CPI terá maratona de depoimentos e pode durar cinco meses
Nas duas próximas semanas, a CPI terá audiências entre terça e sexta-feira. A agenda inclui um dia a mais que o habitual, já que a regra é que a comissão se reúna de terça a quinta. Os depoimentos da próxima semana são o do ministro Marcelo Queiroga, na terça-feira (8), do ex-secretário-executivo do Ministério da Saúde, Elcio Franco, na quarta (9), do governador do Amazonas, Wilson Lima (PSC), na quinta (10), e dos pesquisadores Claudio Maierovitch e Natalia Pasternak, na sexta-feira (11).
O depoimento de Lima estava agendado para o início do mês e foi antecipado por decisão do presidente da CPI, Omar Aziz (PSD-AM), em virtude da operação policial deflagrada nesta quarta que teve o governador como um dos alvos. Lima e membros do seu primeiro escalão são suspeitos de má gestão de recursos direcionados ao combate à pandemia.
Na semana posterior, falarão o secretário de Saúde do Amazonas, Marcellus Campêlo (dia 15), o ex-governador do Rio de Janeiro, Wilson Witzel (dia 16), o empresário Carlos Wizard Martins (dia 17) e, no dia 18, Paulo Braúna, executivo da empresa White Martins, responsável pelo fornecimento de oxigênio am Amazonas.
A presença de governadores, ex-governadores e gestores estaduais é algo de interesse dos senadores que fazem parte da base do presidente Bolsonaro, que entendem que os efeitos negativos da pandemia no Brasil se explicam principalmente por decisões tomadas nos âmbitos estaduais e municipais. A convocação dos governadores contrariou membros da oposição, como Randolfe. À imprensa, o senador do Amapá disse não ser favorável à presença dos governadores por entender que a participação violaria dispositivos constitucionais. O Supremo Tribunal Federal (STF) deverá deliberar sobre o tema.
Segundo o senador Humberto Costa (PT-PE), a expectativa da comissão é de antecipar as sessões para evitar um prolongamento excessivo do colegiado. Mas há a possibilidade que a vigência da CPI seja de cinco meses.
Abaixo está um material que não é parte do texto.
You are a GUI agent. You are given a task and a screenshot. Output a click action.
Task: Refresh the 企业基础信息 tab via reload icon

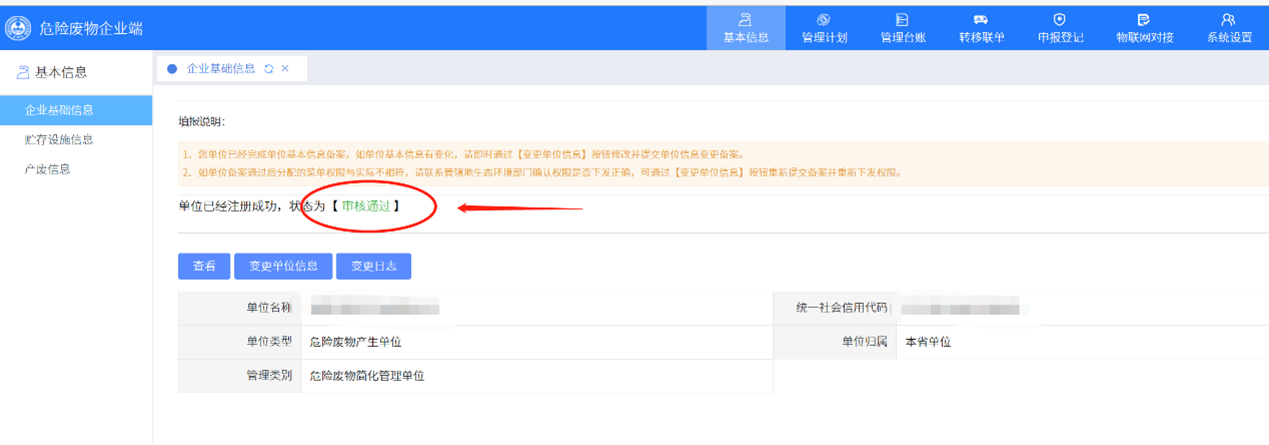268,69
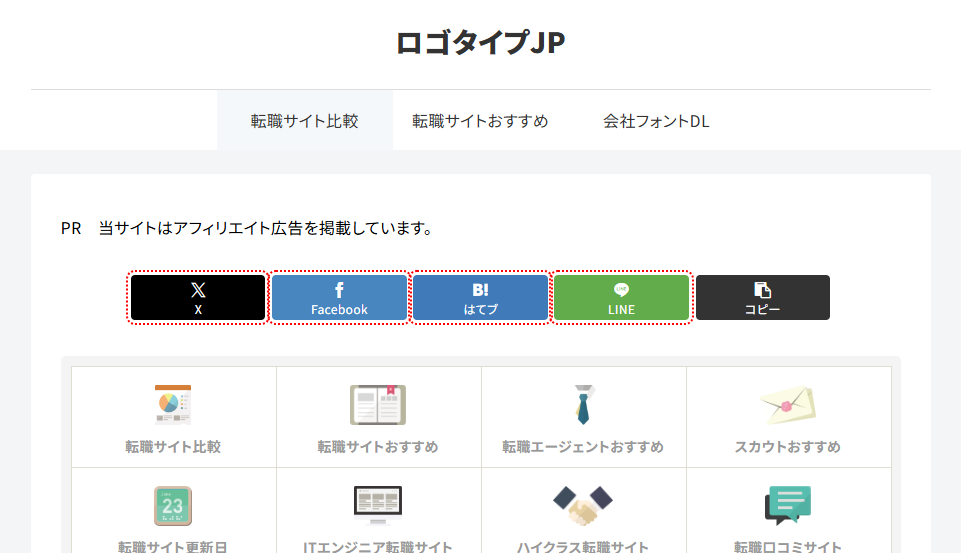Share the page on X
961x553 pixels.
click(198, 298)
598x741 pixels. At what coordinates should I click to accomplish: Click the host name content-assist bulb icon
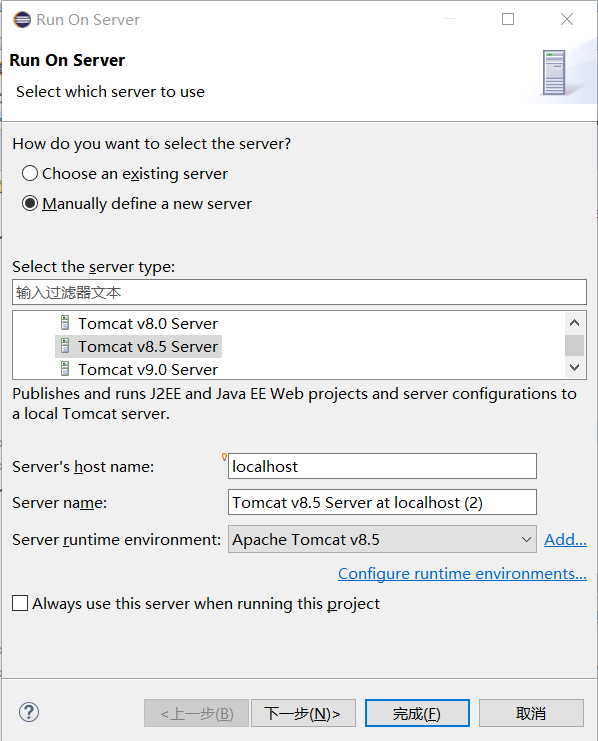pos(224,457)
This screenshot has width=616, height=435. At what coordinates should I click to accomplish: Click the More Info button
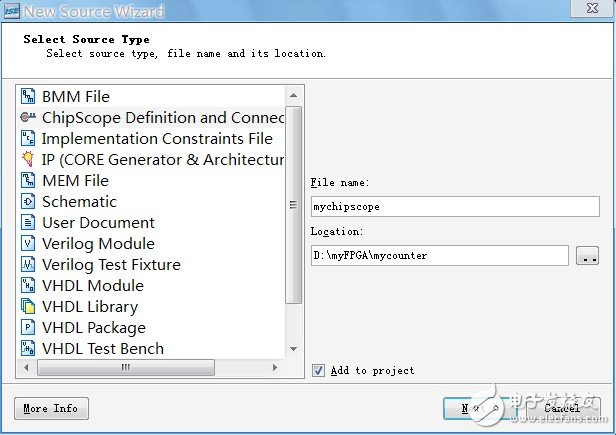(x=51, y=408)
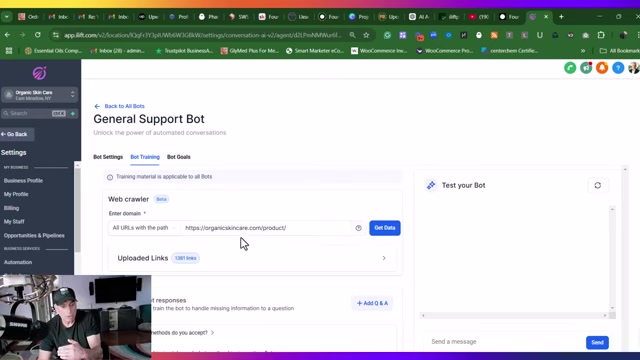Click the Send a message input field
The width and height of the screenshot is (640, 360).
click(505, 342)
Além das sessões com depoimentos, a CPI deverá ter também nos próximos dias um encontro para a discussão de requerimentos apresentados pelos parlamentares. Um deles pede a convocação do presidente da CBF, Rogério Caboclo, para falar sobre a realização da Copa América no Brasil. "Isso deverá ser confrontado pela CPI", disse Randolfe.